As três condições para o diálogo na Ásia são que os asiáticos antecipem uma Ásia pacífica e estável, preparem-se para uma Ásia de prosperidade mútua e preparem-se para uma Ásia financeiramente aberta.
Os quatro princípios para a cooperação futura são 1) manter o respeito mútuo e tratar uns aos outros como iguais; 2) reconhecer que existe perfeição em todas as civilizações e que elas podem coexistir; 3) defender um ambiente aberto e acolhedor para a aprendizagem recíproca; 4) continuar a progredir através da inovação de acordo com os tempos de mudança.

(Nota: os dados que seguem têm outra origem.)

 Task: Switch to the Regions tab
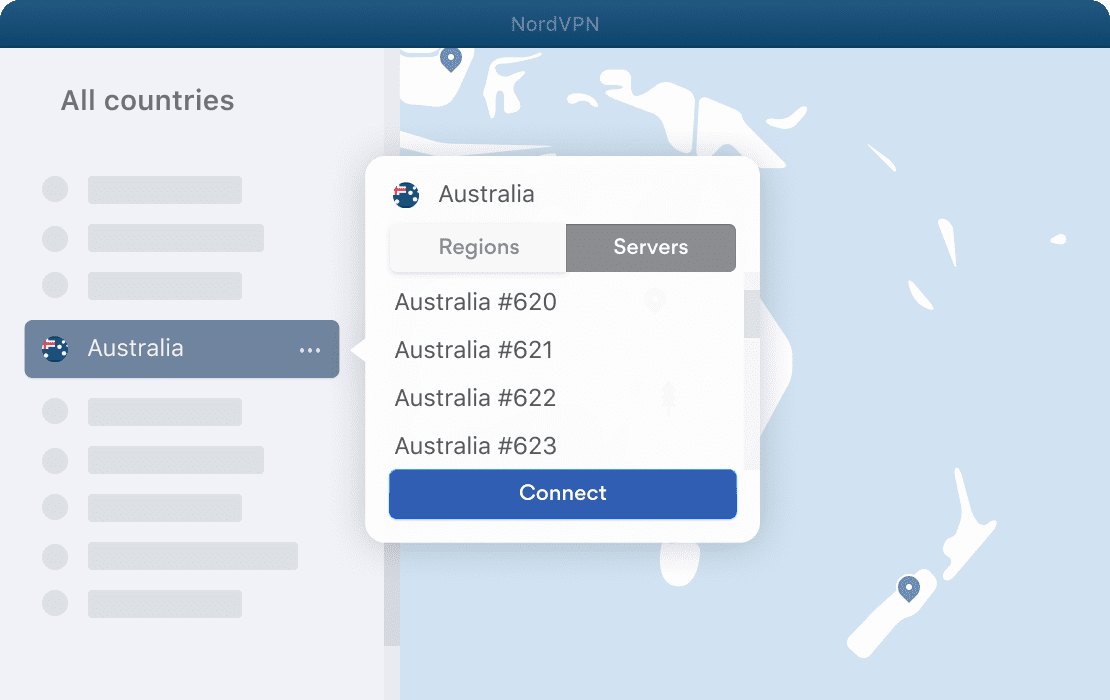click(x=478, y=247)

Enquanto a administração Trump se inspira no “choque de civilizações” reaccionário de Samuel Huntington e nos escritos xenófobos do século XIX, a tradição de um diálogo de civilizações que Xi descreve remonta a Leão Tolstoi. Podemos encontrar precedentes no diálogo intercultural da UNESCO de 1974 e na declaração de Kofi Annan de 2001 como o Ano das Nações Unidas para o Diálogo entre Civilizações. A Aliança das Civilizações lançada pela Turquia e Espanha em 2005 promove uma visão semelhante.
Xi falou da cultura chinesa em termos de uma série de intercâmbios com outras civilizações ao longo da história: com o budismo da Índia e do Nepal, com o Islão e com a cultura europeia no período moderno. Ele mencionou o marxismo como parte do impacto da civilização europeia, mas por outro lado o discurso evitou o termo socialismo (embora houvesse algumas sugestões do ensaio de Mao Zedong “Sobre as Contradições” nos seus argumentos).

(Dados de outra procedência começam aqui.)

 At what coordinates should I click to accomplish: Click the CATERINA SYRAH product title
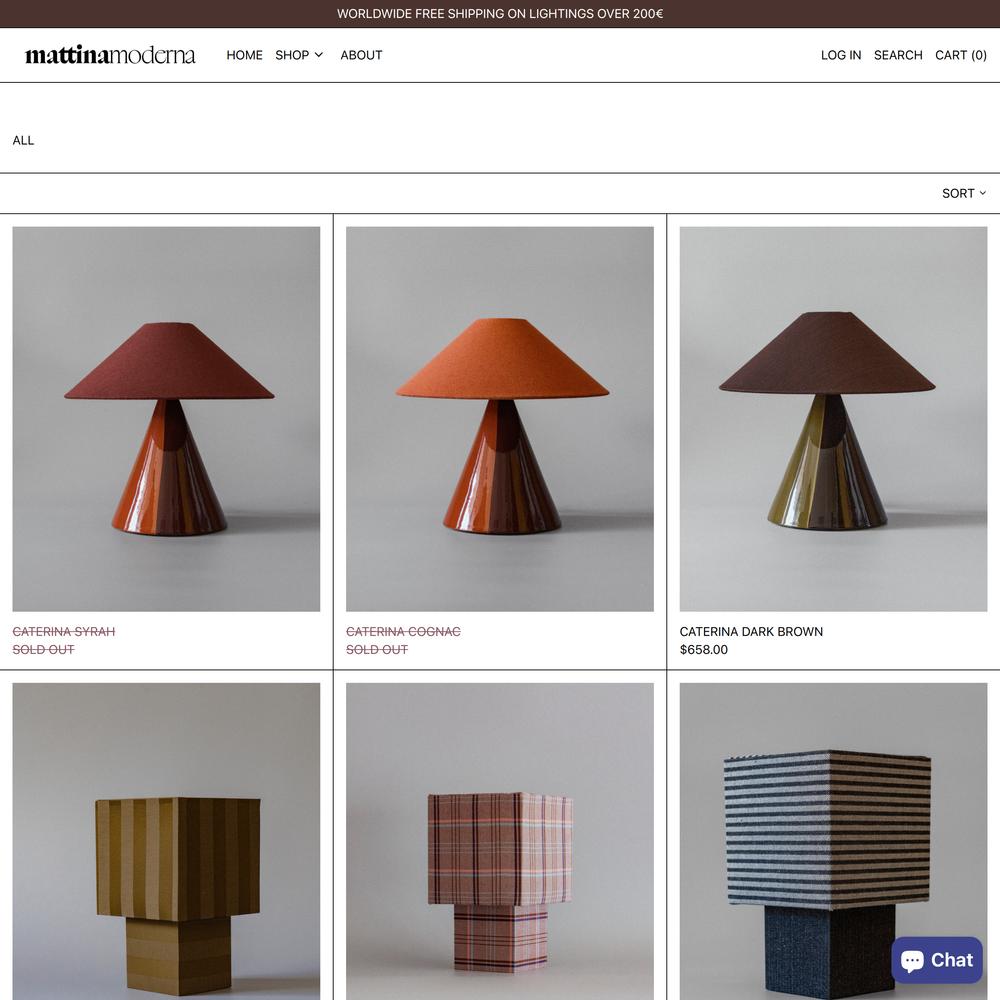pyautogui.click(x=64, y=631)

Participei em muitos eventos na China que apresentaram a cultura chinesa como o auge da realização humana e enfatizaram uma hierarquia de estatuto entre os países. Tenho-me preocupado com o desaparecimento de jornais e livros da sociedade chinesa e com o crescimento nas grandes cidades de uma sociedade de consumo voraz, com o tratamento dispensado aos trabalhadores chineses nas fábricas e com o poder crescente do governo central, todos eles tendências globais, tal como bem.

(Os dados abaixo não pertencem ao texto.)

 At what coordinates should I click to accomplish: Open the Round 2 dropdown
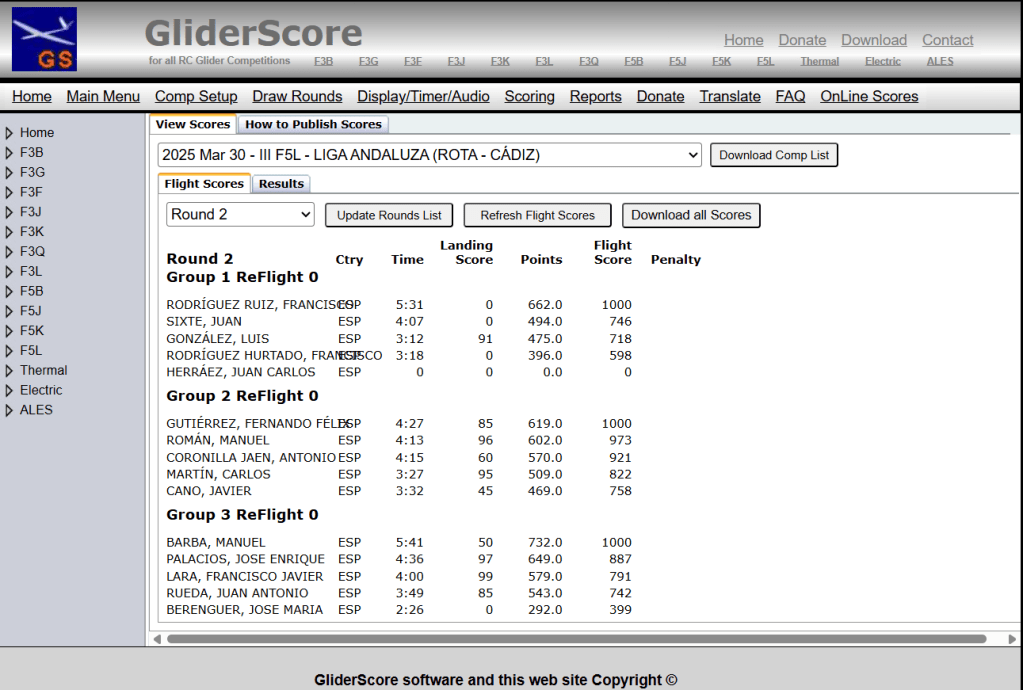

No entanto, a complexidade intelectual dos discursos no Diálogo de Civilizações, o apelo aberto a uma perspectiva internacionalista (em oposição a uma perspectiva globalista) e a presunção de que todas as civilizações são fundamentalmente iguais proporcionaram uma alternativa convincente ao “choque de civilizações”. retórica que está a degenerar rapidamente em xenofobia impensada nos Estados Unidos. Os discursos que ouvi em Pequim lembraram-me da complexidade intelectual que outrora se encontrava nos discursos de políticos americanos como Franklin Roosevelt e Adlai Stephenson. Quando se trata de uma filosofia que pode salvar o mundo, o velho ditado de ex oriente luxo (a luz vem do Oriente) parece aplicar-se mais uma vez.